Si yo lo busque por todos lados y tampoco lo encontre

Subo una foto de la etiqueta


----------



## DOSMETROS (Feb 13, 2016)

Sumbutrule , era CS , no SC 







Si existe !

https://www.google.com.ar/#q=stereo+philco+cs-5061c


----------



## huayra (Feb 13, 2016)

Ja ja ja me llevaste a la infancia, *a ver* si ahora aparece.......


----------



## DOSMETROS (Feb 13, 2016)

Buscalo por éstos sitios :

https://www.forosdeelectronica.com/f45/sitios-esquematicos-manuales-servicio-descargar-gratis-97989/


----------



## huayra (Feb 13, 2016)

Ya lo habia hecho, en realidad me confundi de modelo cuando puse el título del post pero ante habia buscado en google y los sitios sugeridos aqui y nada.....


----------



## el-rey-julien (Feb 13, 2016)

y si ,quien lo va a encontrar si esta mal el modelo:cabezon::cabezon::cabezon:


----------



## huayra (Feb 13, 2016)

Toda la razon, por mi culpa[emoji33] [emoji33] [emoji33] [emoji33] [emoji33]


----------



## el-rey-julien (Feb 13, 2016)

¿huayra usa huayra ?


----------



## huayra (Feb 14, 2016)

Bueno ya busque en todos los sitios sugeridos y tampoco encuentro el esquematico  con el modelo bien,(CS-5061C), como mas puedo buscarlo? Alguna sugerencia?


----------



## sergiot (Feb 17, 2016)

Cual es la falla para que necesites el circuito?? 

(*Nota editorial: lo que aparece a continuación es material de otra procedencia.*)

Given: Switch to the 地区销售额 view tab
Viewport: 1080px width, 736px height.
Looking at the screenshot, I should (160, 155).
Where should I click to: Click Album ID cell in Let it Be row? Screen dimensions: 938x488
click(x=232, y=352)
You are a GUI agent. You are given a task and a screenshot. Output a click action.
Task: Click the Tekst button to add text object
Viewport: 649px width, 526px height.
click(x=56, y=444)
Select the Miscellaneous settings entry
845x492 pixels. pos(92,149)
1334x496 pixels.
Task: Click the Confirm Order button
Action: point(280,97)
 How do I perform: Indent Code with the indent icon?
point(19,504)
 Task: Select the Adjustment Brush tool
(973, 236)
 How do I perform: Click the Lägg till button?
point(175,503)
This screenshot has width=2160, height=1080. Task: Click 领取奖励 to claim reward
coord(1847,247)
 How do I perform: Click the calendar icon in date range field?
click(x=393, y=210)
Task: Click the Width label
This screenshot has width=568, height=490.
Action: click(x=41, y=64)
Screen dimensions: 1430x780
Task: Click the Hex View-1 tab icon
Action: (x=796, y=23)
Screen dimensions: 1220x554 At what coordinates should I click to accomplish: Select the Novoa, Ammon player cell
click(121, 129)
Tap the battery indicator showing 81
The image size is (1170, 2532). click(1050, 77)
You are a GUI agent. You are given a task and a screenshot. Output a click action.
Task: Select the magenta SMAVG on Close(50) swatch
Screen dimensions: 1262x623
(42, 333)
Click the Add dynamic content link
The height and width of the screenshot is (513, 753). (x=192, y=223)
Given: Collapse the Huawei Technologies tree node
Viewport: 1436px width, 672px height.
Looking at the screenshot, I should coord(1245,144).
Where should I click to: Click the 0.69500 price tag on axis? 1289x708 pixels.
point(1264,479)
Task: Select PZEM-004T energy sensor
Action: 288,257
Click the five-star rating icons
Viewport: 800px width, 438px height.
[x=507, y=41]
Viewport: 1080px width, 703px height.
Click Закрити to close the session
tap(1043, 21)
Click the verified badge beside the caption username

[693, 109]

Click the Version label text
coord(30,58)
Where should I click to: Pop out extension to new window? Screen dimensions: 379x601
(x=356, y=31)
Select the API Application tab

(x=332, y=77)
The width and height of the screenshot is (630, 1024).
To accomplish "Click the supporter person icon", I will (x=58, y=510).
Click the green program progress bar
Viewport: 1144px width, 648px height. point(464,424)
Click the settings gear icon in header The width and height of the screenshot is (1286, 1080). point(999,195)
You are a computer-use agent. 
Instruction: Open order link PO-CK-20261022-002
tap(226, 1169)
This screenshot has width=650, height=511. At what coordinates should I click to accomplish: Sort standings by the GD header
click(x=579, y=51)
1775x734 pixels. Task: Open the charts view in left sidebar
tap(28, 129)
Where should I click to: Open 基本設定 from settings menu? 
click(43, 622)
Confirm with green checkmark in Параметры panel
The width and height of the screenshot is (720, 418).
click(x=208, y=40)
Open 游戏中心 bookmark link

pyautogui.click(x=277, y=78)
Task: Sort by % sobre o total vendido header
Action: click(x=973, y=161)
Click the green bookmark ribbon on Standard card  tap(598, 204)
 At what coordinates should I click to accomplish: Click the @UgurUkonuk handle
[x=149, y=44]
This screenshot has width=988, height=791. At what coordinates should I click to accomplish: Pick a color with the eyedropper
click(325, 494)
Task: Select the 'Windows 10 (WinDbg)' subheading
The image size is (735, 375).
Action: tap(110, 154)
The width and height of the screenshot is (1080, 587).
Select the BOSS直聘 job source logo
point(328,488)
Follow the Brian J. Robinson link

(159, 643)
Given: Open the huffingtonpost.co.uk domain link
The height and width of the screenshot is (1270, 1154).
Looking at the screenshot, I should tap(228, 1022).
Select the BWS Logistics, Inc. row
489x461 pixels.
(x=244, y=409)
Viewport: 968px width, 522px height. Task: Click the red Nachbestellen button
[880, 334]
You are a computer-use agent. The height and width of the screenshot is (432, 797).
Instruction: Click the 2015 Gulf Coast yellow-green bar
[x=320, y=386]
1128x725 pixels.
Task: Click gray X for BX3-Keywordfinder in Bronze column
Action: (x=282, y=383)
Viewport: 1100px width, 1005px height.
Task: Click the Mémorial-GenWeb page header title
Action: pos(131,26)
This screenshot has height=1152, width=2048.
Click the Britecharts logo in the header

En los años 80 y 90 las reparaciones de los autoestéreos era a "ojo" no había prácticamente nada.


----------



## huayra (Feb 17, 2016)

Hola seegiot,gracias por contestar!!!
No es por una falla era para ponerle un aux y ver bien como es el circuito. Sobre todo para aprender y comprender


----------



## sergiot (Feb 17, 2016)

Ah bien, para eso se le introducía el audio por el pote de volumen, los que tenían, y sino buscando el datasheet del chip de salida de audio y de ahí para atrás y ver en que punto era mas viable colocarlo.

No recuerdo el modelo, pero si trajo casette, le utilizada esa parte, después del pre de la cabeza si inyectaba el audio externo y se ponía un casette para que se active el mecanismo y el audio.


----------



## huayra (Feb 17, 2016)

Este es volumen electronico y ahi esta mi duda si ponerlo en el in o el out del pre (LA3161)


----------



## sergiot (Feb 17, 2016)

Se usa un generador de audio o en su defecto una radio vieja, tomas audio de la radio en el potenciómetro y con un cable empezas a probar donde te conviene inyectar el audio.


----------



## huayra (Feb 17, 2016)

Mil gracias, ya pruevo


----------